Inder Malhotra’s article “Caste is again the king” (May 14) clearly stated that the distressing move on the census is just to oblige the Yadava-trio. Today it appears to be a matter of adding just one column. But it is not difficult to imagine what the casteists will do with the figures that would become available.

Moreover, what will it prove except that independent India is as casteist as ever. We must adopt an economic criterion for the purpose of reservations. The rich Dalits oppose this suggestion because it will debar them and their children from the benefits now available to them.

Dr L R SHARMA, Jalandhar City







True modern artist 

The middle “Picasso and his paintings” (May 6) by Roopinder Singh was revealing. It laid bare the little-known truth how a non-artist, especially a journalist whose rushed jaunts at nosing his way to newsworthy “stories” rarely let him see beyond what meets the eye, can be so passionately involved in understanding the whys and wherefores of art to transcend the smug feeling “Picasso was a bit like me, someone who couldn’t paint and thus odd shapes like triangles for the nose!”

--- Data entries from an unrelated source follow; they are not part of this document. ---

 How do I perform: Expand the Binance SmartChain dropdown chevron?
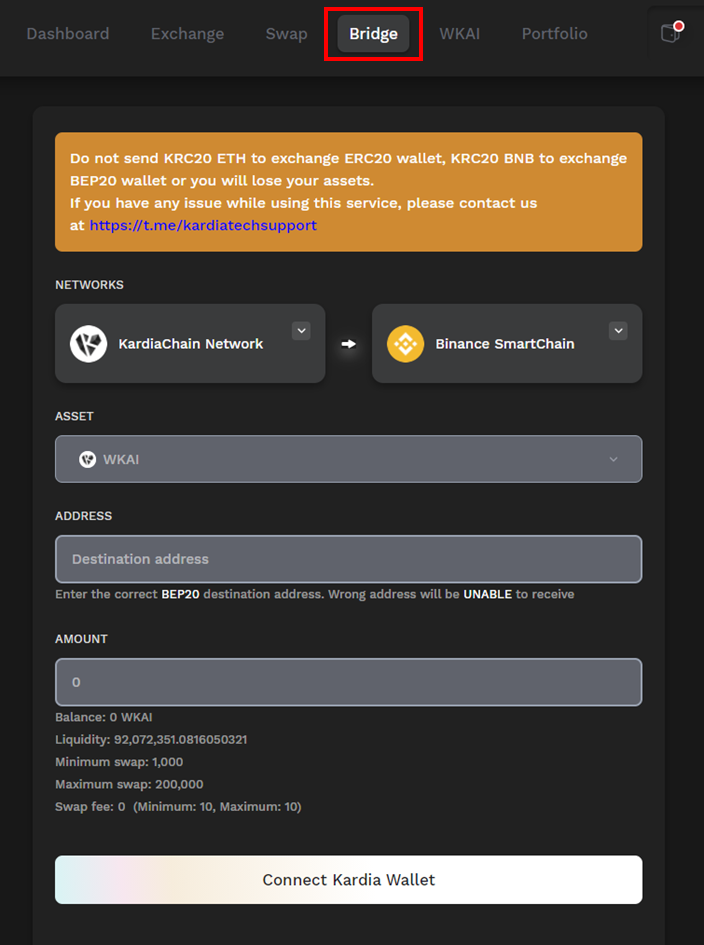(x=618, y=331)
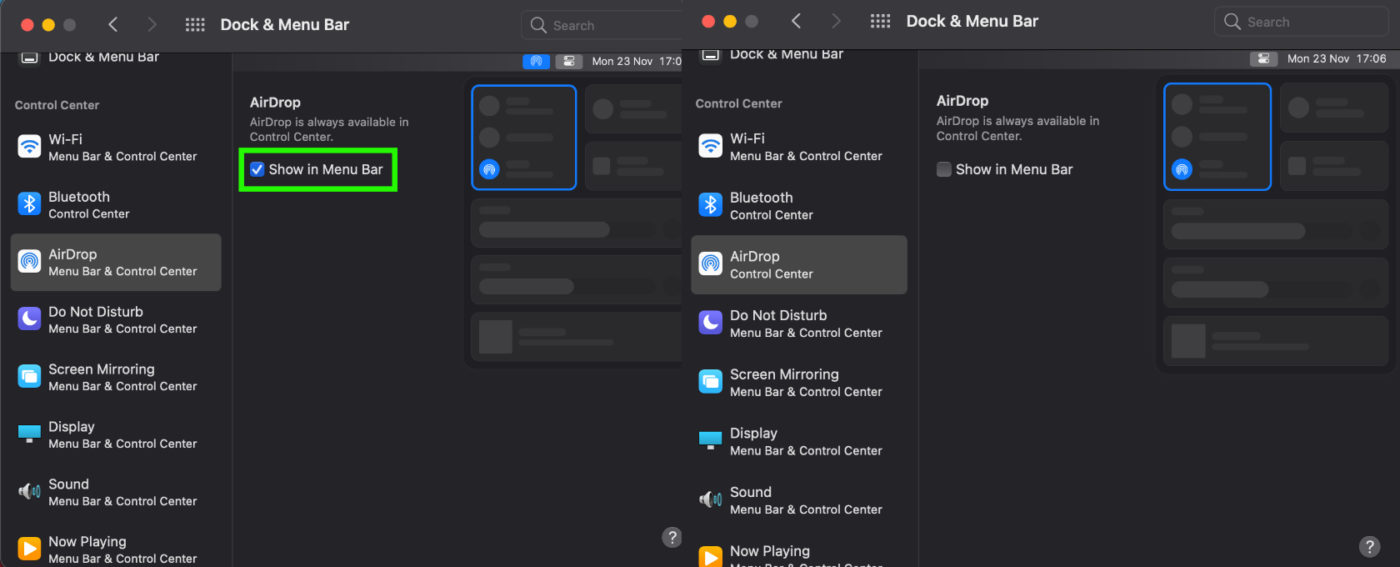1400x567 pixels.
Task: Click the highlighted Control Center preview in right window
Action: (x=1217, y=136)
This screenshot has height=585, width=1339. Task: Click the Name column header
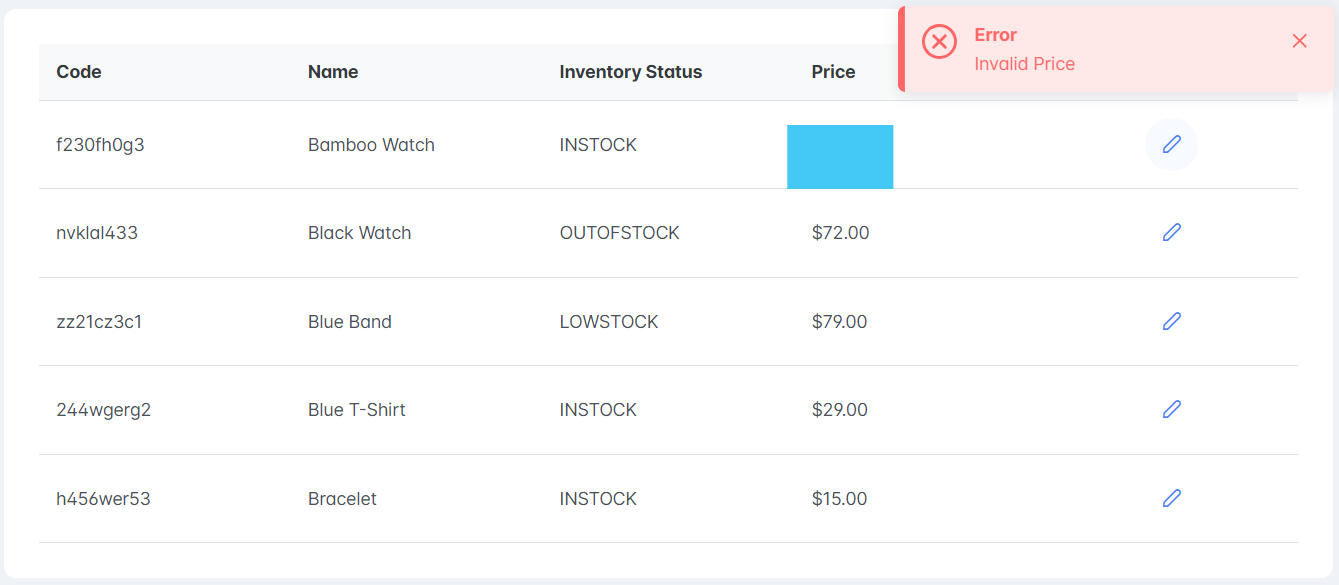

His ability, finally, “to discover the greatness of an artist” points to a state of mind and its psycho-emotional preparedness to further learn to discern the profound beauty of modern art. Picasso is one of the very few modern artists — and an epoch-making figure at that — who have correctly grasped the import of modernity as a view and way of life grounded in a perception that comes, albeit unconsciously, from Albert Einstein’s revelation that time is the fourth dimension of space. Here is an unprecedented mode of seeing reality whereby one’s notions of it becomes dynamic and relativist rather than static and absolute.

Picasso’s creative act of breaking the human face to reassemble it with strange adjuncts of triangles for noses and snail-like symbols for ears — and some features breaking loose from the visage to appear precariously hung in mid-air — is the alarmingly new, way of apprehending and representing reality in the modern idiom. It is an intellectual resolution of the conflict between the two-dimensional surface of the canvas and the four-dimensional time-space continuum.

In this extremely important respect, Picasso is a true modernist in the same sense as Le Corbusier is in architecture, and Henri Moore is in sculpture. All others are ‘contemporary’, not modern, artists. They are busy exploiting new materials, methods, means and manners which incredible advancement in technology has served on a platter at their doorstep.

Even if it be once in a blue moon, it is heartening that modern art has finally (re)awakened the long-slumbering spirit of free enquiry that had laid the foundation of modernity in the fertile soil of renaissance.